7 – O São Paulo investiu seis milhões de euros para Maicon ficar. Ele não terminou o jogo de ida e não disputará a volta das semifinais da Libertadores.

8 – Aos 36 minutos, a linha de passe colombiana deixou Borja diante de Dênis. O lindo gol já significaria um excelente resultado para o Atlético Nacional, se o atacante – em sua estreia pelo clube – não adicionasse outro, aos 43, em nova jogada estética.

9 – Justo, merecido, (quase) definitivo.

FINALISTA

Portugal será o representante do “lado fraco” da chave da Euro 2016 na final do torneio. Embora não tenha feito grandes atuações na França, a seleção portuguesa não pode ser responsabilizada pelos adversários que teve de enfrentar. A questão é se o time tem futebol para derrotar a anfitriã ou a campeã do mundo na decisão. Pelo que se viu até agora, não tem.

OCASIÃO

Fala-se na negociação de Alexandre Pato com a Lazio, cujo treinador, recém-contratado, é Marcelo Bielsa. Um antigo comentário que circula sobre Pato refere-se a seu pouco interesse por futebol. Se a impressão é verdadeira, a oportunidade de trabalhar com o técnico argentino provavelmente não o encanta. Pois deveria, e muito. Bielsa ensina o jogo.

(publicada em 7/7/2016, no LANCE!)

 



  • Arthur O. Junior

    “A questão é se o time tem futebol para derrotar a anfitriã ou a campeã do mundo na decisão. Pelo que se viu até agora, não tem.”

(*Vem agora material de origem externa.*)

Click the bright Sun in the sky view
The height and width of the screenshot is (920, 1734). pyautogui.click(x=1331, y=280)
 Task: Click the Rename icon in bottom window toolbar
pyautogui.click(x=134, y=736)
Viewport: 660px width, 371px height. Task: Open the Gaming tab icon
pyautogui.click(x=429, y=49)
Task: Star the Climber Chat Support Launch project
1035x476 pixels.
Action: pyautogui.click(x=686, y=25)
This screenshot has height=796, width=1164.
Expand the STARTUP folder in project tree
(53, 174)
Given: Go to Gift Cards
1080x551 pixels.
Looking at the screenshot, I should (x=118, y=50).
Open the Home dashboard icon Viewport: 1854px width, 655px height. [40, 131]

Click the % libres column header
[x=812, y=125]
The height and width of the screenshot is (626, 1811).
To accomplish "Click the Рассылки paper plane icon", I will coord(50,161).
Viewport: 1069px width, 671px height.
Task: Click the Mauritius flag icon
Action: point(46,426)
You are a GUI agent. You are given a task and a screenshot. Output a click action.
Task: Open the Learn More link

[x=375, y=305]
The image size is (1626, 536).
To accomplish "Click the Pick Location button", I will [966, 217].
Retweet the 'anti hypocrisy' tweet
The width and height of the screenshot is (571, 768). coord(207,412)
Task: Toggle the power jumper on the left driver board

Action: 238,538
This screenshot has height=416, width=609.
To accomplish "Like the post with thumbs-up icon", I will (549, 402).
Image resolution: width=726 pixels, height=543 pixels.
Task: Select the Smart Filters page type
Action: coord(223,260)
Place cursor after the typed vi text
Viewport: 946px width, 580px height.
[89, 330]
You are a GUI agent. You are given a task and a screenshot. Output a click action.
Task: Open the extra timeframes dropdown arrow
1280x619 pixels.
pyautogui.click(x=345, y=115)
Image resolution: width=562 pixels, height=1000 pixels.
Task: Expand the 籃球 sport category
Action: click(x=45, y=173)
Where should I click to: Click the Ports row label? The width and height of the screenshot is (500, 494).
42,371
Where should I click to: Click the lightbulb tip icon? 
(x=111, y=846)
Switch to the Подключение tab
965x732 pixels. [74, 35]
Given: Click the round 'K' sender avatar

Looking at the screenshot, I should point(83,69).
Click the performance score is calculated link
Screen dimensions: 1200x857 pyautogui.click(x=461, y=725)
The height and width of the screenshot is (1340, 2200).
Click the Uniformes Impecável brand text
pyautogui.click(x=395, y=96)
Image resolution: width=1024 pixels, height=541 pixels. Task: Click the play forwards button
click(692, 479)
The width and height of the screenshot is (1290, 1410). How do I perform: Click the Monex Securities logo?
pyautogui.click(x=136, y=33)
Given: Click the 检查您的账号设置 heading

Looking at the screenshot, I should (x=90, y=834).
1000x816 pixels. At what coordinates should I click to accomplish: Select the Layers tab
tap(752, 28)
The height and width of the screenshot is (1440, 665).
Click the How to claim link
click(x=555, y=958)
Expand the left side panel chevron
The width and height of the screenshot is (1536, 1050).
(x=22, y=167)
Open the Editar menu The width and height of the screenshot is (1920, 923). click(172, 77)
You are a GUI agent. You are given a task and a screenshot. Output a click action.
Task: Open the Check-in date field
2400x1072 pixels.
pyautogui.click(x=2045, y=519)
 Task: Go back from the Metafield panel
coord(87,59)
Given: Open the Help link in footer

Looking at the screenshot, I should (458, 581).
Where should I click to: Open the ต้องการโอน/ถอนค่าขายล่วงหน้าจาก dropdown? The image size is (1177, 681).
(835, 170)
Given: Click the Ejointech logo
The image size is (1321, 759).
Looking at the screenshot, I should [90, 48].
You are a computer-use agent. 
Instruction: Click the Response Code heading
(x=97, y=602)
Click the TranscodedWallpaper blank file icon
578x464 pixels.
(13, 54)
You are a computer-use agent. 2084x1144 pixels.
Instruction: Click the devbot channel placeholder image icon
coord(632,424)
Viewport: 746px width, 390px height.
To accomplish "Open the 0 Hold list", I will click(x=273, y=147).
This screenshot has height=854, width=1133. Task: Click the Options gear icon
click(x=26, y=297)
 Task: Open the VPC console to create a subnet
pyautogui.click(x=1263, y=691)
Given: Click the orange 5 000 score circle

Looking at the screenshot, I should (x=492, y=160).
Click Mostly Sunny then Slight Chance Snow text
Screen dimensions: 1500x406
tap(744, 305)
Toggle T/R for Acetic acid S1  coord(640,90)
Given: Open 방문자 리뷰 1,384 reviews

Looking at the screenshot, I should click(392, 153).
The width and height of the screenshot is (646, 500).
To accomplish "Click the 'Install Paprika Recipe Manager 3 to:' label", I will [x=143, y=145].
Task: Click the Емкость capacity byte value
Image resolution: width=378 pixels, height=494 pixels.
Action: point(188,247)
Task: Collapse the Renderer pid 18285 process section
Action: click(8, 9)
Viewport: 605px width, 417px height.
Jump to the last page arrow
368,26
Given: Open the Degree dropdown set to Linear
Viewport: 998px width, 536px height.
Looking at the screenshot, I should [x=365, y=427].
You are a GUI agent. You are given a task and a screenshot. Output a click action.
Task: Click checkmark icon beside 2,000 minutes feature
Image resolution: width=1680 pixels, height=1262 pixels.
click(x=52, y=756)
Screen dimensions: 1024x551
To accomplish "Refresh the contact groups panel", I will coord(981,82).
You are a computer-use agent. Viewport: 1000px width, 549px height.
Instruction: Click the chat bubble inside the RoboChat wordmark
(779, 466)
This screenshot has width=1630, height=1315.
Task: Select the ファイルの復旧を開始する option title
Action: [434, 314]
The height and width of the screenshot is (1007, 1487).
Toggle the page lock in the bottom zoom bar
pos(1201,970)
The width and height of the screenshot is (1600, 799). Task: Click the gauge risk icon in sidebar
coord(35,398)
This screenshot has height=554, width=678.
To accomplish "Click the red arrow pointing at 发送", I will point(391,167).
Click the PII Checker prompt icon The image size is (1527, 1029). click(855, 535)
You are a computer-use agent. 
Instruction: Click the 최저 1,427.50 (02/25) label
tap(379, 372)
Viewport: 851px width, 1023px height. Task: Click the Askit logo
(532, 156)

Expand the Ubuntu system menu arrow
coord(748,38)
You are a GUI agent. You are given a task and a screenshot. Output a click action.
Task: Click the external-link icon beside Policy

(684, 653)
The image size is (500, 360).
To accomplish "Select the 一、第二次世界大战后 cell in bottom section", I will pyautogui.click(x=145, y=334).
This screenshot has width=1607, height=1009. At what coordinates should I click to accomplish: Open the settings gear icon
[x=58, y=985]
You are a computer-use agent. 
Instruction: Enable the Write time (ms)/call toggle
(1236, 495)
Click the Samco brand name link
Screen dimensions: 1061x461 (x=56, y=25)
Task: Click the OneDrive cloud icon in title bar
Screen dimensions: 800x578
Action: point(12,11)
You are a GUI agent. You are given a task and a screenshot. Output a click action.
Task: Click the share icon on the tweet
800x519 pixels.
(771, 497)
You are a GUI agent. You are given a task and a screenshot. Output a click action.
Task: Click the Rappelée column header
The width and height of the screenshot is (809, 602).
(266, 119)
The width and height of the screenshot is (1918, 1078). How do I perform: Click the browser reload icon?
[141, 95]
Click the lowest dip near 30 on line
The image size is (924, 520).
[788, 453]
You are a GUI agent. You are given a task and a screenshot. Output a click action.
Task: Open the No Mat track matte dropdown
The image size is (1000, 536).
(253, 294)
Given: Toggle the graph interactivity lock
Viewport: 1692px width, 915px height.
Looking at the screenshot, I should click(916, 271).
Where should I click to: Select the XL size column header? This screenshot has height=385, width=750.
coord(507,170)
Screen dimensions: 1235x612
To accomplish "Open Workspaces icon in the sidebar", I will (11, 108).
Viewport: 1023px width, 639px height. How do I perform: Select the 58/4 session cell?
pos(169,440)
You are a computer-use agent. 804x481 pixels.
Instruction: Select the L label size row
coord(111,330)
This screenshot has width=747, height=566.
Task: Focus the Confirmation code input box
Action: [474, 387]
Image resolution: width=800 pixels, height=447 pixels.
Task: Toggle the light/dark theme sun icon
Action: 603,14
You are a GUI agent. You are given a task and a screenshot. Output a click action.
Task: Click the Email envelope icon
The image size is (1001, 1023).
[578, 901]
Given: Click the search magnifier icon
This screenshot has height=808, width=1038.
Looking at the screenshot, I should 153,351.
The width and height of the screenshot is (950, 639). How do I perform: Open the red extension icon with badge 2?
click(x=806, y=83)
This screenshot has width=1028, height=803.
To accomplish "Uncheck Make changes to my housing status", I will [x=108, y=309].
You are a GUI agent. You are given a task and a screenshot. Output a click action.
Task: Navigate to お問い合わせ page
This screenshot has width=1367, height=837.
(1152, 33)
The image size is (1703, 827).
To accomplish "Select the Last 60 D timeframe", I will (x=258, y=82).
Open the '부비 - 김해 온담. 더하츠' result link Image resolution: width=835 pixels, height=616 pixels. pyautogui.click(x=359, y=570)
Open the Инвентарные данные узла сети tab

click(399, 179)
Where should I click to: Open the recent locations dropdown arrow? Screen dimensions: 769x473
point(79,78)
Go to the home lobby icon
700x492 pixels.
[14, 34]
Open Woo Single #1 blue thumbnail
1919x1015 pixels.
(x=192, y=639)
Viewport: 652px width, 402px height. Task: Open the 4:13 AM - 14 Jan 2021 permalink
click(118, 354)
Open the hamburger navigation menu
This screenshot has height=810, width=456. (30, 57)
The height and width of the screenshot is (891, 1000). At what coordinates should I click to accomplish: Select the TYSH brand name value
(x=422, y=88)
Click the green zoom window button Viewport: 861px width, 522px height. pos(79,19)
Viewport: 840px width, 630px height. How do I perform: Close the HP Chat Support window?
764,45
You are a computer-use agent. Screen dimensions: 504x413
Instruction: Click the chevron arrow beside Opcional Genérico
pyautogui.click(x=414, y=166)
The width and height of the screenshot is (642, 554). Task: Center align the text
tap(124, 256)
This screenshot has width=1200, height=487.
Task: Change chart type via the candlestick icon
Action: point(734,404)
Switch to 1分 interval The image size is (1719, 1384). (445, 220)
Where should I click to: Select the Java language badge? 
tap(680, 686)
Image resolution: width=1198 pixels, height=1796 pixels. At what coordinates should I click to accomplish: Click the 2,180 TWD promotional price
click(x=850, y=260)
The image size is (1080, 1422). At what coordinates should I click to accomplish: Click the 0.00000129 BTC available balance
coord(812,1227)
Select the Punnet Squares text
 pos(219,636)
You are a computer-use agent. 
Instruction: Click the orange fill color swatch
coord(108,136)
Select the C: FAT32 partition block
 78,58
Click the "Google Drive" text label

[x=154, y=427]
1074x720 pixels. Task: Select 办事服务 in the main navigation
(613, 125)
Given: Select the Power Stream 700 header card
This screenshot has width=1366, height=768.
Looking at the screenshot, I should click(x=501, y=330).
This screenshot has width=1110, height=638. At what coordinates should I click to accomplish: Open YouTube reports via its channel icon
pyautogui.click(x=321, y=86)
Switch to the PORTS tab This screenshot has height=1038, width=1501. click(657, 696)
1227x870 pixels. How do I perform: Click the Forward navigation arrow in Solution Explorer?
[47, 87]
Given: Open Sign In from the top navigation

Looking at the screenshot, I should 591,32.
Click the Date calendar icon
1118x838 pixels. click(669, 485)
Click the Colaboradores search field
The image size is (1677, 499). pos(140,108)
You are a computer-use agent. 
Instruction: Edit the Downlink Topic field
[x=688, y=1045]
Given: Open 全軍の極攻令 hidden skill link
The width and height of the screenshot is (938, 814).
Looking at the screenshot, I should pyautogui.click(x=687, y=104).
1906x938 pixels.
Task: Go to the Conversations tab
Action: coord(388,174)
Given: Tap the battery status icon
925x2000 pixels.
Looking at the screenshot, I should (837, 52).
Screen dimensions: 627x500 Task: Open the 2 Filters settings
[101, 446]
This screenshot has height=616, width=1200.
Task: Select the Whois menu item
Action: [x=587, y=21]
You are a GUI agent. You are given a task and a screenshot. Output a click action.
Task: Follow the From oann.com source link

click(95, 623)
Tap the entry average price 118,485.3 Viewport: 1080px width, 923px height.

    Pelo que se viu até agora… A anfitriã custou a vencer as medianas Romênia e Albânia, e passou em 1o do grupo porque o árbitro não marcou um pênalti no final do jogo em Dzemaili da Suiça. O que facilitou ainda mais seu caminho.
    O único teste foi ontem, mas vi mais deméritos da Alemanha, com erros fatais de Neuer e Schweinsteiger, entregaram os dois gols. Dessa vez, Griezmann não falhou como no final da Champions. Mas me surpreende CR7 sequer citado, o melhor do mundo não fará diferença, apesar do coletivo ser mais fraco? É incoerente para quem culpa Higuaín, um dos melhores da temporada, ou AFA, ou o vento na final nos EUA, mas isenta Messi do fracasso com a Argentina.

    • André Kfouri

      Eu estava disposto a responder sua mensagem até ler o nonsense no final. Um abraço.

      • Arthur O. Junior

        Nonsense, sério? Nonsense foi o que se viu em todos os veículos, a exceção de Rica Perrone, o único coerente a falar da fraqueza ao abandonar a Seleção como um garoto mimado porque não soube lidar com o fracasso. Se fosse um Neymar seria crucificado e chamado de tudo, menos vítima, como quiseram transformar Messi. Essa é a realidade. Abraço.

        • André Kfouri

          Sim. Nonsense. É preciso saber enxergar os contextos, algo que não se faz sem querer.